In other cases, if a lady really does not wish to be examined by a GP, perhaps because only a male GP is available, then other arrangements have to be made for follow-up and consideration should be given to referring the lady to a female GP at the same GP practice, or to a gynaecologist or dermatologist at a local hospital to enable an examination.

How is a vulval cancer diagnosed?

Once a suspicion of the vulval cancer, it will be necessary to take a biopsy from the suspicious area. An actual lesion has to be present on the vulva for a clinician to become suspicious that cancer is present and perform a biopsy. There may be an area of soreness with bleeding, there may simply be an ulcer, there may be a lump.

How is vulval cancer treated?

It is necessary to have surgery to remove the cancer in the vulva.

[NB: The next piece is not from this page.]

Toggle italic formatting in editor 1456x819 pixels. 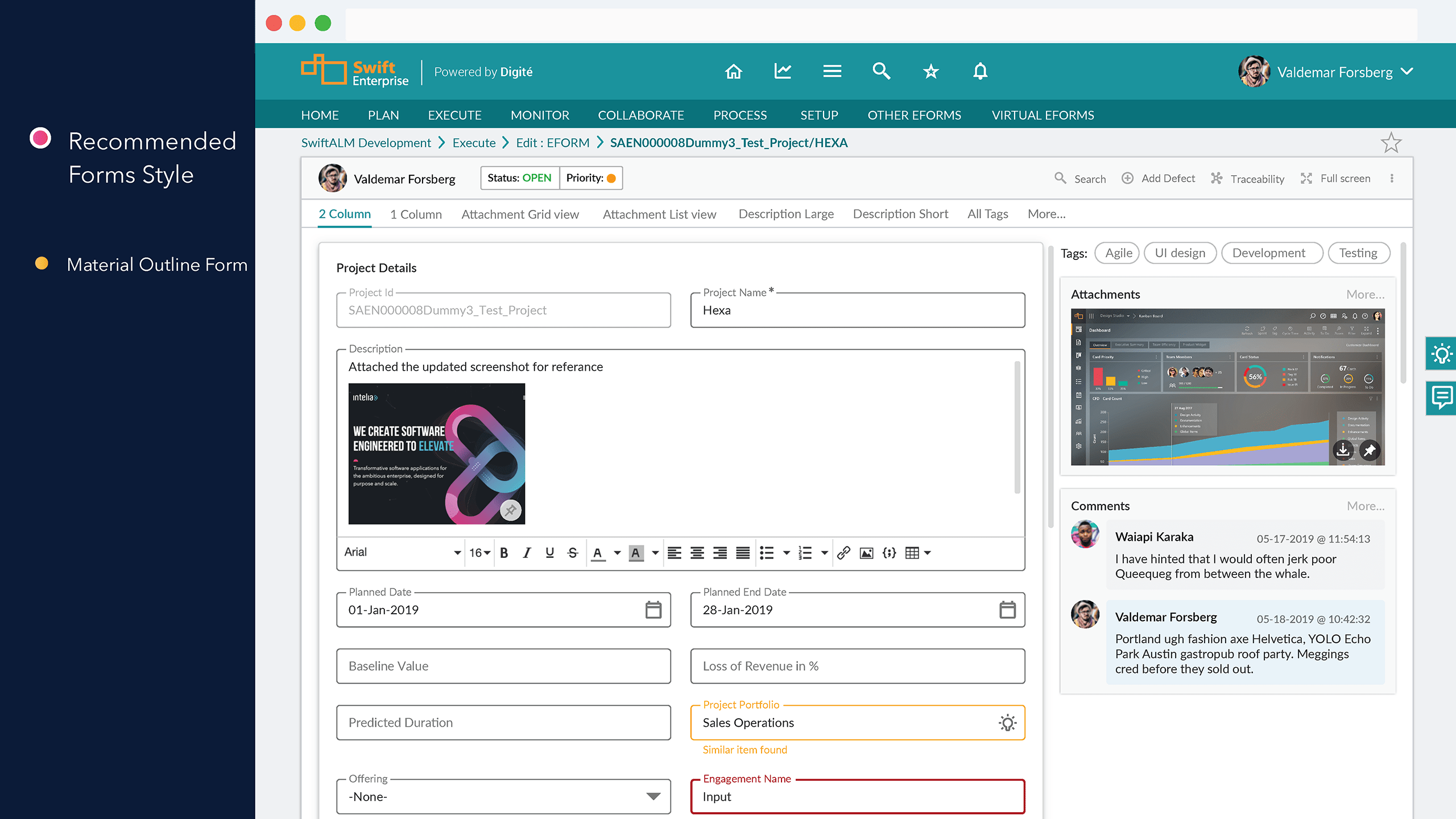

This can be followed by radiotherapy to the groin. In addition, chemotherapy is available to treat vulval cancer. Caught in the early stages, this will usually cure the cancer. However, regular follow-up is needed after this because there is a chance of the cancer coming back. Statistically, there is up to a 1 in 3 chance of the cancer re-occurring in the future.


The extent of the surgery depends upon when the cancer is caught.

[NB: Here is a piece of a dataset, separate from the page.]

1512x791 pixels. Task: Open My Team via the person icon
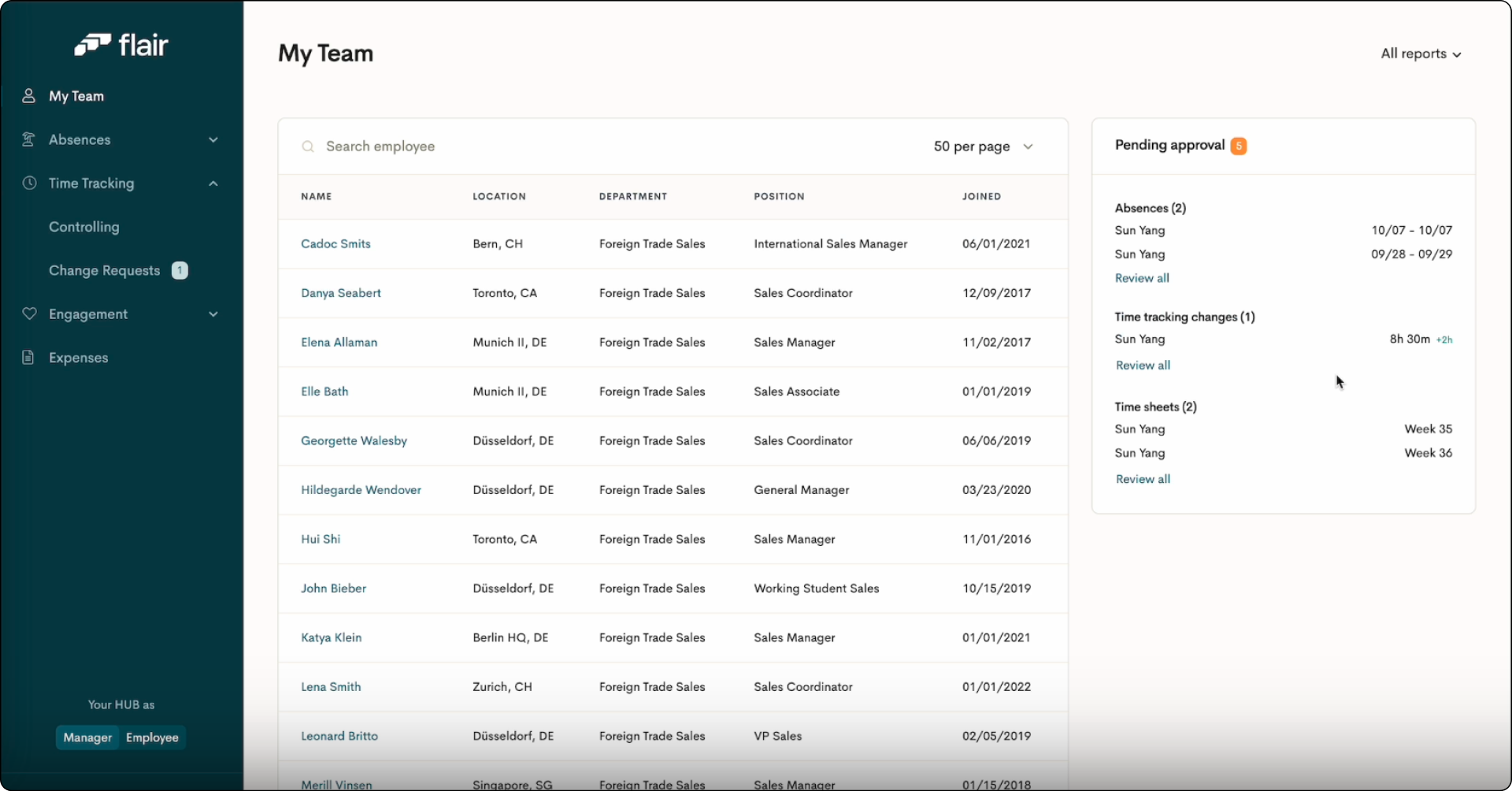click(28, 95)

  • Radical wide local excision – the cancerous tissue is removed, as well as usually at least 1 cm of healthy tissue around the cancerous tissue, as a precaution. It is usually possible to stitch the skin of the vulva neatly back together.
  • Radical partial vulvectomy – this is a larger removal of tissue, usually one or both of the labia and clitoris. Reconstruction may be carried out at the same time, if necessary, where a piece of skin is taken from your thigh or tummy and moved to the wound in your vulva.
  • Radical vulvectomy – the whole vulva is removed, inner and outer labia and possibly the clitoris. Again, necessary reconstructive surgery is done at the same time.
  • Removal of groin lymph nodes – an additional surgery may be required to assess whether there has been spread into any of the lymph nodes in your groin.
  • Pelvic extenteration – this is only required in advance vulval cancer or it may also be recommended where cancer has come back. This involves removing the entire vulva, bladder, womb and part of the bowel. This is a major operation and isn’t one that is carried out very often.

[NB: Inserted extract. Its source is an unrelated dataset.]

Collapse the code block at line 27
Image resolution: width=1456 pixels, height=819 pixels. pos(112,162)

This is high-energy radiation that destroys cancer cells. This is sometimes done before surgery to try and shrink a large cancer, to make surgery easier and less extensive. It may also be carried out after surgery, to destroy any cancer cells that may be left, for example, if there has been spread to the lymph nodes in the groin. It can be a replacement the surgery, if a patient isn’t well enough for surgery. It can also relieve symptoms where a complete cure is just not possible.

Usually, you have to have daily sessions, 5 days a week but the sessions only last a few minutes and the whole course of treatment is over a few weeks. They can be side effects radiotherapy because as well as killing cancer cells it can also damage healthy tissues. Patients are advised about all of the side effects when consenting to the treatment.


Chemotherapy is given through injection and kills cancer cells. Often this will be given in vulval cancer if cancer has come back or to control symptoms of the cure is just not possible, and it may be combined with radiotherapy. Again, there are side effects about which patients are advised when consenting to the treatment.